The economy grew by a record 11 per cent last year, but growth will slow this year as the Republic is affected by the international slowdown, according to Mr Jim O'Leary chief economist at Davy Stockbrokers.
Writing in Davy's quarterly Irish Economic Update, he warns competitiveness will be eroded gradually as the economy hits capacity restraints and our desirability as a destination for foreign direct investment wanes somewhat.
Davy has increased its forecasts for growth once again for last year. Mr O'Leary says 1998 was the strongest year of growth in recent times with GDP growth of 12 per cent and GNP growth - the main measure of economic activity - at 11 per cent. This would outstrip the previous 9.6 per cent GNP growth recorded in 1995, the highest of recent times. It would bring the cumulative growth rate of the economy to 51 per cent between 1993 and 1998, on the basis of GNP.
The slowdown in the world economy will be the main reason that the economy slows down this year, according to Davy. A fall-off in demand from our main markets, particularly Britain and some slowdown in foreign direct investment will both feed into this. In 1999, Mr O'Leary is now predicting GNP growth of 7.5 per cent and GDP growth of 6.3 per cent, with high consumer spending supporting consumer activity.
At the same time, the inflation rate is forecast to fall to 1.9 per cent and, excluding mortgages, could be even lower at around 1 per cent, according to Mr O'Leary. Overall domestic demand will spur on the economy while slowing export growth will be a mild deterrent, he says. The Exchequer finances will remain in good shape, Davy forecasts, and the debt to GDP ratio will end the year at 50 per cent, down four percentage points, as receipts from the sale of Telecom Eireann and ICC Bank flow into the Exchequer's coffers.
Mr O'Leary is also predicting that the Exchequer surplus of revenue over spending at the end of the year will be about £200 million (#254 million) higher than the Government is predicting, reaching £1.1 billion.
The biggest areas of restraint in the economy, according to Mr O'Leary, are in the labour market, physical infrastructure and in the housing market, where problems are still escalating.
The most important factor, Davy argues, is infrastructure where the gap between what we have and what the economy needs is widening. Even the large increase in capital spending announced in the Budget will make hardly an impression, he says.
The problem is most serious in transport and there is no way the Government can spend enough money to make a big enough difference.

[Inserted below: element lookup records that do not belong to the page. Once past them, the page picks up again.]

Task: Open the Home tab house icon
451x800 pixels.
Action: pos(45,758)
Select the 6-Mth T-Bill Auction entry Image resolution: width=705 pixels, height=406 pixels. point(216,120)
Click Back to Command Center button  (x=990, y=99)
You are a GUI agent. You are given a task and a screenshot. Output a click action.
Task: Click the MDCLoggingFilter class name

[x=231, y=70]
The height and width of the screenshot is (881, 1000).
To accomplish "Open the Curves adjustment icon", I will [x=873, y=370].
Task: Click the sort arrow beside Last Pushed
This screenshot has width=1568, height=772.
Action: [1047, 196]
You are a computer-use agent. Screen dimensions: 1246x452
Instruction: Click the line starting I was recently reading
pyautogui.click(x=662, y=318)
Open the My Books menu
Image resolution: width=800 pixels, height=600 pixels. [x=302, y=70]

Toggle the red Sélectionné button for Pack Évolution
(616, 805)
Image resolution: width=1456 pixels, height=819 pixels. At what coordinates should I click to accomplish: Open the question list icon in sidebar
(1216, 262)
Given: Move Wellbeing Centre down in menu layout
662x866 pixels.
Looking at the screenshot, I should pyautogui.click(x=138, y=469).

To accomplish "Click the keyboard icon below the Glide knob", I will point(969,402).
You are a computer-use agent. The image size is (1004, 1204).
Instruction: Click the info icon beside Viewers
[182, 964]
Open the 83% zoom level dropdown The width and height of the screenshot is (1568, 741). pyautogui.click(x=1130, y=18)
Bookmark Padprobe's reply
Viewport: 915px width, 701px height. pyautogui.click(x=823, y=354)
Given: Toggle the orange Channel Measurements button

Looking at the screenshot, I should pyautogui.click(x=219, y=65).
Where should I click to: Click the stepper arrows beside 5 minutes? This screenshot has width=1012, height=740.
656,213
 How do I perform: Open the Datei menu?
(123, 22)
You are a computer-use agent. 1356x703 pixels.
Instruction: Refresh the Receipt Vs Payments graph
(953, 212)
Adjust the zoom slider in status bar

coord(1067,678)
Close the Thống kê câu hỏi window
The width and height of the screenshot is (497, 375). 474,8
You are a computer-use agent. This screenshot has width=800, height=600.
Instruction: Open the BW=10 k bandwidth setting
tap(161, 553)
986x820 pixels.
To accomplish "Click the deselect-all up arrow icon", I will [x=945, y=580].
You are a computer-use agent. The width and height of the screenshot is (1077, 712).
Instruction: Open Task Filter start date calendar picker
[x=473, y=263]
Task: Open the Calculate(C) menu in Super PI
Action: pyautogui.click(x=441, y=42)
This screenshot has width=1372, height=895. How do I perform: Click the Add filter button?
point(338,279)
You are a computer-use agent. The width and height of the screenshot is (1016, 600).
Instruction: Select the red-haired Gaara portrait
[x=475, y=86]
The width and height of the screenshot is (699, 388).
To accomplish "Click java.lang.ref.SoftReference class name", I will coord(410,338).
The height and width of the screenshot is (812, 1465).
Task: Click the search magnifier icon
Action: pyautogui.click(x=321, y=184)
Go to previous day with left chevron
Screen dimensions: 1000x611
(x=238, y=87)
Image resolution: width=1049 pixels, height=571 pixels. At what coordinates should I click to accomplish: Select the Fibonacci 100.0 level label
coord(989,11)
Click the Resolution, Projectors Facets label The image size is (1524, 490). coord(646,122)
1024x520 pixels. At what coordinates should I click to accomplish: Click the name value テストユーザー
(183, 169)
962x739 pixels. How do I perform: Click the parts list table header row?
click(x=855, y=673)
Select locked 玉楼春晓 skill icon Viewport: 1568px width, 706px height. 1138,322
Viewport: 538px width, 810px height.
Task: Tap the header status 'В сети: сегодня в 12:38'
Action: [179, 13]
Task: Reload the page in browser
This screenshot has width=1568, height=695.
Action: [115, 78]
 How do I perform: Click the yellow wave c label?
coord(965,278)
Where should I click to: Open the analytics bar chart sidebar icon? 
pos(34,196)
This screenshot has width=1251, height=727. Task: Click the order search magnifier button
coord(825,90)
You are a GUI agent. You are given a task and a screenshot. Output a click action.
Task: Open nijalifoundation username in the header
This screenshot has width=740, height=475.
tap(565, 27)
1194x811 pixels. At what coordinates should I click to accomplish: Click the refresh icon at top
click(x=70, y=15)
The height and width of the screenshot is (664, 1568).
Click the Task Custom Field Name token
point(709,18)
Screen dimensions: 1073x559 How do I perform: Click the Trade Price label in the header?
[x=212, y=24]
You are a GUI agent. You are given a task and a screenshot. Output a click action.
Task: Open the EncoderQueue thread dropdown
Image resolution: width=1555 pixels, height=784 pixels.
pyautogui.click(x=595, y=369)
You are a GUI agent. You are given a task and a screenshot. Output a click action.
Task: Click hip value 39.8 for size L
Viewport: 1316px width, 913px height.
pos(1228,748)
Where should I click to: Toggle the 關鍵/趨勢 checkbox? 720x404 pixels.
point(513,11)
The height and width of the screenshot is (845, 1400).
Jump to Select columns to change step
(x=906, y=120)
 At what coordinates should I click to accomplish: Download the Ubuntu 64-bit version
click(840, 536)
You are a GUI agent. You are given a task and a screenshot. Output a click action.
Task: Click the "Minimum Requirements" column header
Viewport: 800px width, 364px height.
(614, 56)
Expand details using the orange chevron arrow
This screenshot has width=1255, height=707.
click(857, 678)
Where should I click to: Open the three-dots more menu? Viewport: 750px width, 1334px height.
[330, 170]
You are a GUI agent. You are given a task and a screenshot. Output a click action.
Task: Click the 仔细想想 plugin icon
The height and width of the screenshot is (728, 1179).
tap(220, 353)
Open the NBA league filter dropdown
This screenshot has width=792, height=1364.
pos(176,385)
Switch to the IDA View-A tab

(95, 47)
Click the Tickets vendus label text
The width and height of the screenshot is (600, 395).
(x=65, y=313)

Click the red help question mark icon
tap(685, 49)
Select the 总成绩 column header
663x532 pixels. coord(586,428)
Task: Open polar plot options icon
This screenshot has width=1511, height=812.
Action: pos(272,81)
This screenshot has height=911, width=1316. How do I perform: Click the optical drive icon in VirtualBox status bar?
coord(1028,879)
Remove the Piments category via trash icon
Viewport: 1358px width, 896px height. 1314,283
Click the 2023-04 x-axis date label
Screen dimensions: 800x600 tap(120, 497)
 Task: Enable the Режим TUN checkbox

Money will have to come from the private sector, perhaps with more energy being put into public private partnerships.
Mr O'Leary advocates introducing charges for water, sewage, waste disposal, road usage and so on.
Davy has also changed its policy on tax cuts. According to Mr O'Leary, low levels of unemployment at around 7 per cent weaken the case for tax cuts to improve labour market functioning. "There is little voluntary unemployment at these sort of levels and different sorts of intervention are required," he says.
While, over the medium term, tax cuts are a good way of increasing labour supply according to Mr O'Leary, other problems may be urgent including the deteriorating infrastructure and, of course, house prices.
House price rises of around 35 per cent last year act as a greater deterrent to labour supply, particularly people coming back than taxation rates, he added.
Despite the Bacon proposals, Mr O'Leary says house prices are likely to continue growing by about 10 to 15 per cent a year over the next few years.